Clean Green

Campaign funding bill stalls in state Senate, but ballot proposition looms.

If the 2006 elections unfold similarly to the 2002 elections, then money will appear to be the determining factor in the majority of the races. An analysis of the state’s election four years ago shows that candidates who outspent their rivals in both the primary and general elections came out victorious more than 95 percent of the time.

Those stats are sobering to Susan Lerner, executive director of the California Clean Money Campaign, which sponsored the analysis. For years, Lerner has been working with state legislators to pass a “clean money” bill that would allow candidates to forgo private money and accept a limited amount of public cash to run their election campaigns.

The idea that private contributions influence elected officials is quite old, as is the idea of divorcing the two for the good of democracy. In 1907, President Theodore Roosevelt spoke of a similar plan. “The need for collecting large campaign funds would vanish if Congress provided an appropriation for the proper and legitimate expenses of each of the great national parties,” he said.

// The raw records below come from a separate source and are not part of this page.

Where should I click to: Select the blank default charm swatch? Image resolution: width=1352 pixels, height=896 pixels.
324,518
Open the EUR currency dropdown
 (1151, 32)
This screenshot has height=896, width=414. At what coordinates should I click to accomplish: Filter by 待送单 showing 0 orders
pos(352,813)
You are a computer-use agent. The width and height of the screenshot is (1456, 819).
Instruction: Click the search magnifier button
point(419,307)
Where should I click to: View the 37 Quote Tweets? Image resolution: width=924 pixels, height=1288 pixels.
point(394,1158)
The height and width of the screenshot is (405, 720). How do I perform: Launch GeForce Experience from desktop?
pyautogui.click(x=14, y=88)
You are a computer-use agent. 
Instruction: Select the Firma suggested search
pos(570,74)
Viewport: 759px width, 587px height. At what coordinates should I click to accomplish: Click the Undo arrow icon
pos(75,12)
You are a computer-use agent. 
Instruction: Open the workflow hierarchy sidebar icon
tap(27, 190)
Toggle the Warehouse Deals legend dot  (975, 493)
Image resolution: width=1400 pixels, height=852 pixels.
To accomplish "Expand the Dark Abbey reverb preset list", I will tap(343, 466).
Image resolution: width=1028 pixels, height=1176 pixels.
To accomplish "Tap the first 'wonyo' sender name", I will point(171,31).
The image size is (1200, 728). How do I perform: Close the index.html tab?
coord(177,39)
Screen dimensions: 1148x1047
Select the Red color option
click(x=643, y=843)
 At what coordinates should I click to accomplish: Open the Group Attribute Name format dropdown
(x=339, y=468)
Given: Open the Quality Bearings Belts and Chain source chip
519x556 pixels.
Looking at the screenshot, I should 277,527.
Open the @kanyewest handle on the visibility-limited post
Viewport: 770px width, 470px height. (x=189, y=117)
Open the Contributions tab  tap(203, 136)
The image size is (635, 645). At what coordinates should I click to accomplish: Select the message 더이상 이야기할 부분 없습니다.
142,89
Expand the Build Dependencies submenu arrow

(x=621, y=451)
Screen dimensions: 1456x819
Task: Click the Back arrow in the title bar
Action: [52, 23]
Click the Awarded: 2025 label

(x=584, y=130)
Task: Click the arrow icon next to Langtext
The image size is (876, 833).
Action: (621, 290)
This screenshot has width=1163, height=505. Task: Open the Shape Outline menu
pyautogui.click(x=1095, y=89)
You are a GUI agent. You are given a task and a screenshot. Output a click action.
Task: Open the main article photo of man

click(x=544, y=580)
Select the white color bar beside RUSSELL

State Assembly Bill 583, spearheaded by Assemblywoman Loni Hancock (D-Berkeley), passed the Assembly in January. The bill would give candidates the option to pay for a campaign with public money as long as they could raise a certain number of $5 donations. But many of the bill’s details are unknown. Those are being painstakingly hammered out in the state Senate, where a vote on the bill in the Senate Elections Committee is slated for June 21.

One of the two big unknowns about AB 583 is where the approximately $200 million in needed public financing funds will come from. Another unresolved issue is how to handle independent expenditures, like issue ads that indirectly back specific candidates.

Hancock says clean money is a bipartisan issue and voters are skeptical of today’s political class. “More than 70 percent of Californians said the state is being run by big interests,” she says.

Ultimately, AB 583 may not need the Senate’s approval.

In May, the California Nurses Association submitted more than 600,000 signatures to place a clean money proposition on November’s ballot—an election that will undoubtedly and ironically result in the spending of millions of campaign dollars.